I have got
y'+y = sin x.
How do I start this question?
Help please!.
THank you.
Really? It's not a second order linear DE, it's first order linear... The integrating factor is $\displaystyle \displaystyle \begin{align*} e^{\int{1\,dx}} = e^x \end{align*}$, so we have
$\displaystyle \displaystyle \begin{align*} \frac{dy}{dx} + y &= \sin{x} \\ e^{x}\,\frac{dy}{dx} + e^{x}\,y &= e^x\,\sin{x} \\ \frac{d}{dx}\left( e^x\, y \right) &= e^x\,\sin{x} \\ e^x\,y &= \int{ e^x\, \sin{x} \, dx} \\ y &= e^{-x} \int{ e^x \, \sin{x} \, dx} \end{align*}$
Now to solve that ugly integral, use integration by parts...

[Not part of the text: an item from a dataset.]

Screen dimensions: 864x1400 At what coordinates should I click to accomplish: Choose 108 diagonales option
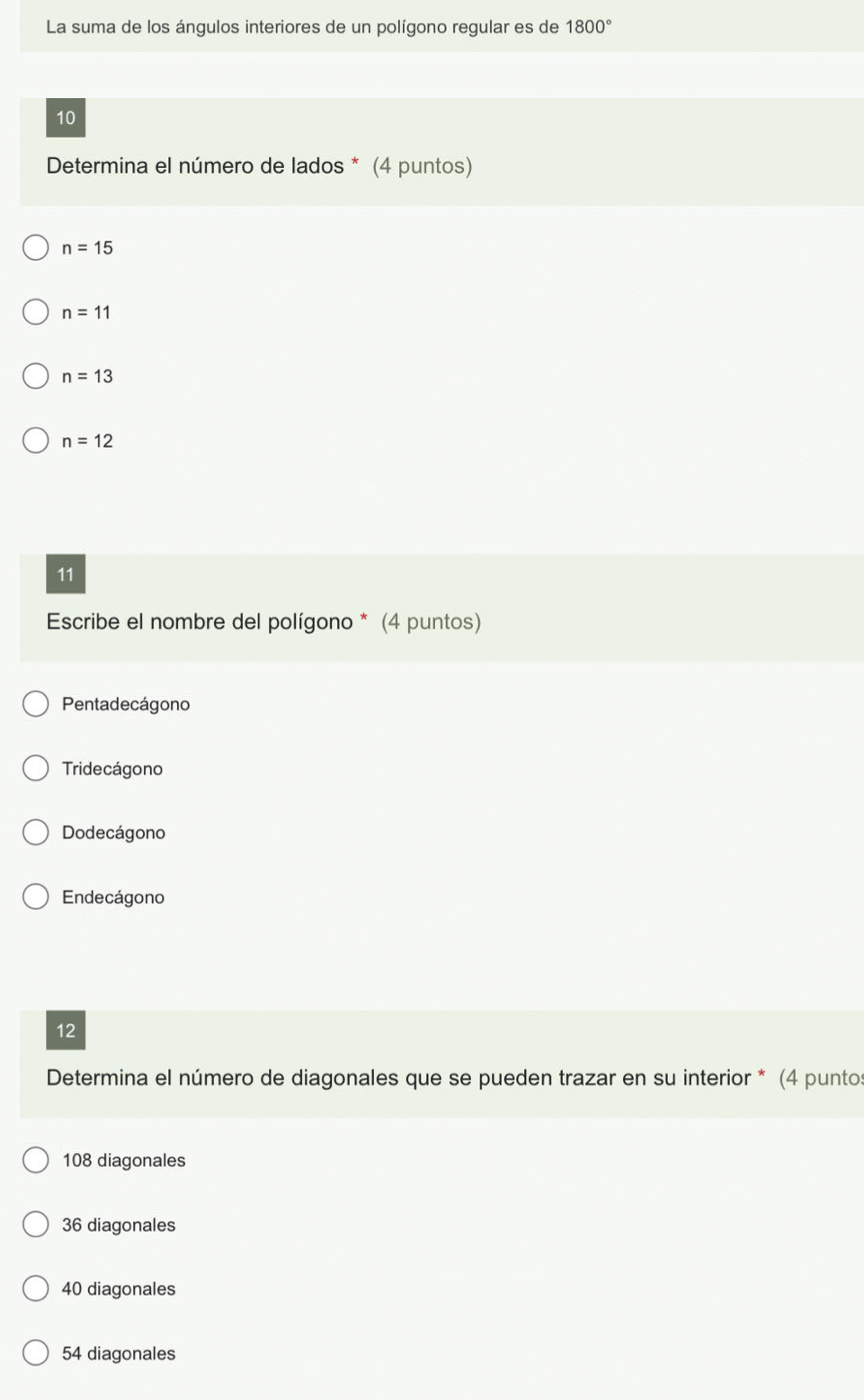pyautogui.click(x=35, y=1160)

$\displaystyle \displaystyle \begin{align*} I &= \int{e^x \, \sin{x}\, dx} \\ I &= e^x\,\sin{x} - \int{ e^x \, \cos{x} \, dx } \\ I &= e^x\, \sin{x} - \left( e^x\,\cos{x} - \int{ -e^x\, \sin{x} \, dx } \right) \\ I &= e^x \, \sin{x} - e^x\, \cos{x} - \int{e^x\, \sin{x} \, dx} \\ I &= e^x\,\sin{x} - e^x\,\cos{x} - I \\ 2I &= e^x\,\sin{x} - e^x\,\cos{x} \\ I &= \frac{1}{2} \, e^x\left( \sin{x} - \cos{x} \right) \end{align*}$
So the solution to your DE is $\displaystyle \displaystyle \begin{align*} y = e^{-x} \left[ \frac{1}{2} \, e^x \left( \sin{x} - \cos{x} \right) \right] + C = \frac{1}{2} \left( \sin{x} - \cos{x} \right) + C \end{align*}$